- Born: April 3, 1960 (age 66) Los Angeles, California
- Died: January 28, 2026 (aged 65)
- Nationality: American
- Style: Krav Maga
- Teacher: Imi Lichtenfeld
- Rank: 8th dan black belt in Krav Maga

Other information
- Notable students: John Whitman, Steve Spoth, Christian Medina
- Website: http://www.kravmaga.com/

= Darren Levine =

American martial artist (born 1960)

Darren R. Levine (born April 3, 1960 in Los Angeles, California, United States) was a martial artist, an entrepreneur, and a prosecutor for the Los Angeles County District Attorney's office. He is best known for helping to popularize Krav Maga, the official hand-to-hand combat system of the Israel Defense Forces.

==Career==
Levine, who graduated from Loyola Law School, has worked as a Deputy District Attorney for Los Angeles County since 1991. The same year, Levine and his detectives built a case against Gerald Mason, who had evaded arrest since 1957 for the rape of a teenage girl, the assault of three other teenagers, and the murder of two police officers. Mason was sentenced to life imprisonment, ending one of the longest unsolved cases in the United States.

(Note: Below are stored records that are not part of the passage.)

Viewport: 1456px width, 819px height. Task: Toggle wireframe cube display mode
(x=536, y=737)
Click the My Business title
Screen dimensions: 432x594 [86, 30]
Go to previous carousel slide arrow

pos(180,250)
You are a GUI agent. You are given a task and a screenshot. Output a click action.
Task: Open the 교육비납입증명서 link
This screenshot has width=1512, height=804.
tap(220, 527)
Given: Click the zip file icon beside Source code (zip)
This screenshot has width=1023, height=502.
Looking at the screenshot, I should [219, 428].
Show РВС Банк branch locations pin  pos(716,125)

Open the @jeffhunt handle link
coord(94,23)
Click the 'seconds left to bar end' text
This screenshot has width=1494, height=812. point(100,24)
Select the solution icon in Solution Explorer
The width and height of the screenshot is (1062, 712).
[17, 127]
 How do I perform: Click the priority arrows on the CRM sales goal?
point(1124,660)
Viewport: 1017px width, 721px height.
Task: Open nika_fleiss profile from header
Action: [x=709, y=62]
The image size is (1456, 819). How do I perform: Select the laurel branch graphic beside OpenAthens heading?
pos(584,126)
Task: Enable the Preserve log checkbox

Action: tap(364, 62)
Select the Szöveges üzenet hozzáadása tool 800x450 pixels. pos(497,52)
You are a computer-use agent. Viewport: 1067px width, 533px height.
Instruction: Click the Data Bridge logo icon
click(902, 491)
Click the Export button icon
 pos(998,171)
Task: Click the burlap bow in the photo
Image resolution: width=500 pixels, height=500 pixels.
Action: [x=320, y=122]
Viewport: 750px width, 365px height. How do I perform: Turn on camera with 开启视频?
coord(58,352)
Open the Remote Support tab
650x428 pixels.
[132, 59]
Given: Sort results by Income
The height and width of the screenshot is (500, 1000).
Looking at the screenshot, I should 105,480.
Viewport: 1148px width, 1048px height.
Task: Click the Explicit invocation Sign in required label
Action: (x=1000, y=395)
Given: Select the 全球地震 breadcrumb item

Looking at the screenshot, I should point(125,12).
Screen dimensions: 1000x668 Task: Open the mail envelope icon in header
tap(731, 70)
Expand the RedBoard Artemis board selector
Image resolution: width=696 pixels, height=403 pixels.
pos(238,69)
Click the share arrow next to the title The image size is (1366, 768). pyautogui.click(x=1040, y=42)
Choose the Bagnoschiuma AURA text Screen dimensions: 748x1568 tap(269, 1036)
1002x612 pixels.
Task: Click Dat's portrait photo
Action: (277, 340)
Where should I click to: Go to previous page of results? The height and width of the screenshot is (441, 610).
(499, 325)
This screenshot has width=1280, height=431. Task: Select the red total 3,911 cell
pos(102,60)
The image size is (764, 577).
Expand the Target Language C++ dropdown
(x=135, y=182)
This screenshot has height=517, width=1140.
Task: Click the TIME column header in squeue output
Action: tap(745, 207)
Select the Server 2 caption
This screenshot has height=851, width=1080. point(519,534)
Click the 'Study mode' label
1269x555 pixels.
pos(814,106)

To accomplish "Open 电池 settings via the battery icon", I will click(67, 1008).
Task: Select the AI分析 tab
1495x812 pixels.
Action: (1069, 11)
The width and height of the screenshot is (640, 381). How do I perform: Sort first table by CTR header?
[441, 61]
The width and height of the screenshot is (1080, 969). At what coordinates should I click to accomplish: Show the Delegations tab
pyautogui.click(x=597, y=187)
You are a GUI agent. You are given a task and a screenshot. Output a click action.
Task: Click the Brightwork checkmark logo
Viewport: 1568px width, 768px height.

As of September 2007, he has a 100% conviction rate. He has been a recipient of several honors from district attorney groups and victim's rights groups.

==Krav Maga==
Levine is the founder of the Krav Maga Association of America and Krav Maga Worldwide.

In 1981, Levine was selected as part of the first group outside of Israel to train in Krav Maga. While training in Israel, Levine was befriended by Krav Maga founder Imi Lichtenfeld. In 1982, Lichtenfeld traveled to Los Angeles to stay with Levine and continue his training. Levine is one of only two recipients of a Krav Maga Founder's Diploma awarded by Lichtenfeld before his death in 1998 (the other recipient was Eyal Yanilov, who founded Krav Maga Global). At the time, Levine was the highest ranking instructor in the United States, and had training centers in West Los Angeles, New York City, Chicago, San Francisco, Boston, and Philadelphia. Levine holds an 8th degree black belt in the Krav Maga.

His wife, Marni Levine, was very influential in expanding Krav Maga Worldwide, particularly the Krav Maga Youth program, Km-X. She died on August 31, 2006, after a long fight against cancer.

Darren Levine is the co-author, with John Whitman and Ryan Hoover, of Complete Krav Maga, Black Belt Krav Maga, and Krav Maga for Beginners.